Aim of the exercise: Please, starting at the line that contains "Viewport: 680px width, 511px height.", reproduce every line exactly until the records run out, skipping all pictures.
+++ Exercise materials
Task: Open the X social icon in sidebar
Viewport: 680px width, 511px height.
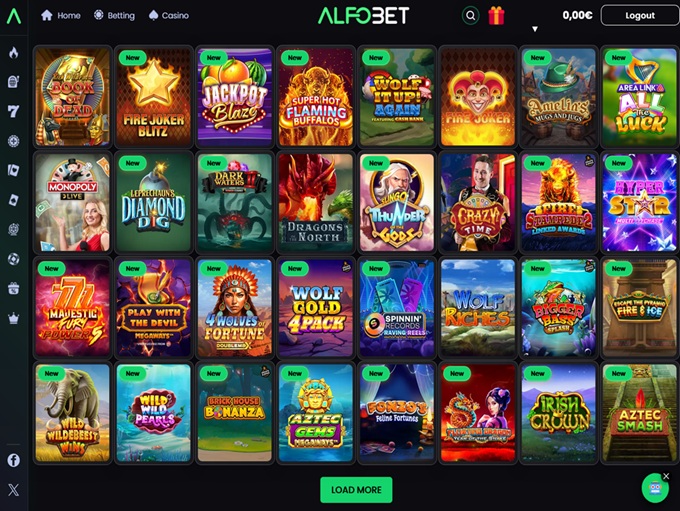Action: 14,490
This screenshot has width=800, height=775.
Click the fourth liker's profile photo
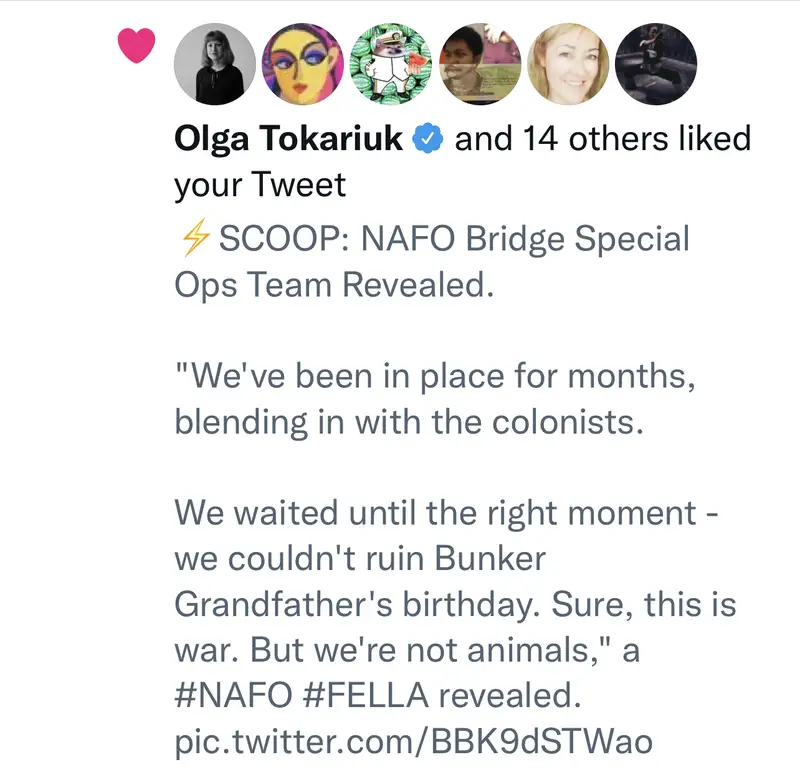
++++++
Written answer:
Viewport: 680px width, 511px height.
Action: 14,490
This screenshot has width=800, height=775.
Click the fourth liker's profile photo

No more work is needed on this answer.